SOLOPOS.COM - Suwarmin Direktur Bisnis dan Konten Solopos Group

Ada banyak lagu tentang Solo. Salah satunya Solo di Waktu Malam. Itu lagu lama yang pernah dinyanyikan beberapa penyanyi senior seperti Mus Mulyadi atau Sundari Sukoco.

Liriknya tentang suasana Solo yang syahdu dengan nuansa kota seninya yang khas. Syair-syairnya puitik. Misalnya pada salah satu baitnya berbunyi begini, Jurug dan Tirtonadi nan permai// Daun berbisik di tepi sungai// Berkelipan sinarnya pelita// Remang-remang bercahaya

Promosi Kisah Pangeran Samudra di Balik Tipu-Tipu Ritual Seks Gunung Kemukus

Ini bukan cerita tentang lagu yang legendaris itu. Ini cerita tentang politik lingkungan, tetapi kita mulai dari situasi Solo di waktu hujan. Jurug dan Tirtonadi memang kian ramai. Jurug sudah dibangun menjadi Solo Safari. Tirtonadi sudah diubah menjadi lebih metropolis, dilengkapi convention hall dan sports center. Tapi saat hujan deras, air menggenang di mana-mana. Warga yang tinggal di dekat aliran sungai Bengawan Solo terpaksa mengungsi. Mereka baru kembali ke rumah setelah air surut. Lalu sebelum ditinggali mereka harus bekerja keras membersihkan rumah dari sampah banjir. Menjengkelkan sekali. Begitu terus berulang dari tahun ke tahun. Warga yang jauh dari aliran sungai “hanya” menikmati genangan dan jalanan macet di mana-mana.

Pemerintah dari lintas zaman yang berbeda telah membangun berbagai infrastruktur untuk mengurangi dampak buruk limpahan air sungai terbesar di Pulau Jawa ini. Menurut laman Ditjen Sumber Daya Air BBWS Bengawan Solo, sda.pu.go.id, pembangunan infrastruktur di wilayah sungai Bengawan Solo telah dimulai pada abad ke-18 oleh Pemerintah Kolonial Belanda melalui pembangunan kanal Solo Valley Werken dan sudetan Bengawan Solo dari Plangwot–Sidayu Lawas, namun terhenti karena alasan biaya.

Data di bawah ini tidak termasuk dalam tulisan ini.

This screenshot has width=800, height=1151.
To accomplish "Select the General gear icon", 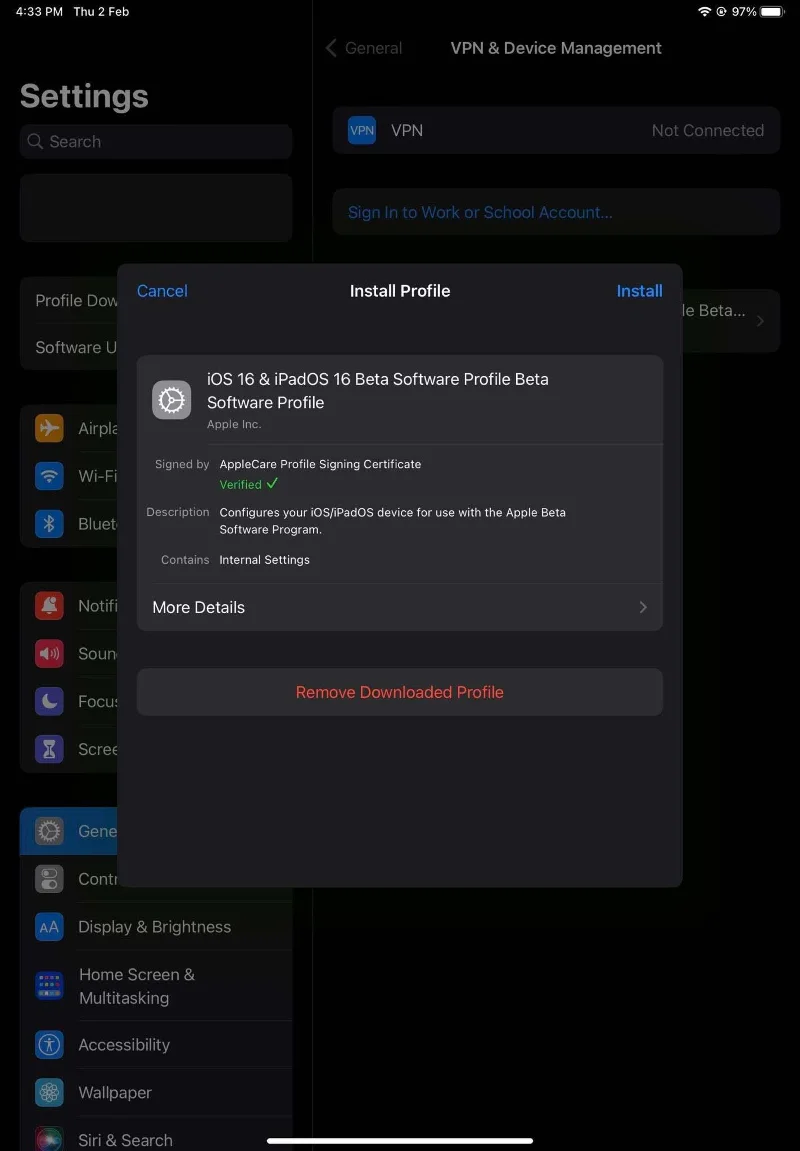I will click(x=48, y=831).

Tahun 1880 guna menghindari sedimentasi di Pelabuhan Tanjung Perak, muara Bengawan Solo dialihkan dari Selat Madura ke Ujung Pangkah. Untuk keperluan irigasi, Pemerintah Belanda membangun Waduk Pacal (1935) di Kabupaten Bojonegoro dan Waduk Prijetan (1916) di Kabupaten Lamongan. Setelah banjir besar pada tahun 1966 yang menenggelamkan sebagian besar Kota Solo, pemerintah mulai menangani pembangunan infrastruktur pengendali banjir Bengawan Solo.

Dengan bantuan teknis Pemerintah Jepang (OTCA) pada tahun 1974, dirumuskan Master Plan Pengembangan Wilayah Sungai Bengawan Solo. Untuk mengendalikan banjir dan mendukung pengembangan wilayah, Master Plan WS Bengawan Solo (1974), antara lain merekomendasikan pembangunan 4 waduk serbaguna, yakni Waduk Wonogiri, Waduk Jipang, Waduk Bendo dan Waduk Badegan. Master Plan juga merekomendasikan 25 lokasi waduk-waduk irigasi di anak-anak sungai Bengawan Solo yang potensial untuk dibangun. Beberapa rekomendasi itu sampai saat ini belum semua dilaksanakan.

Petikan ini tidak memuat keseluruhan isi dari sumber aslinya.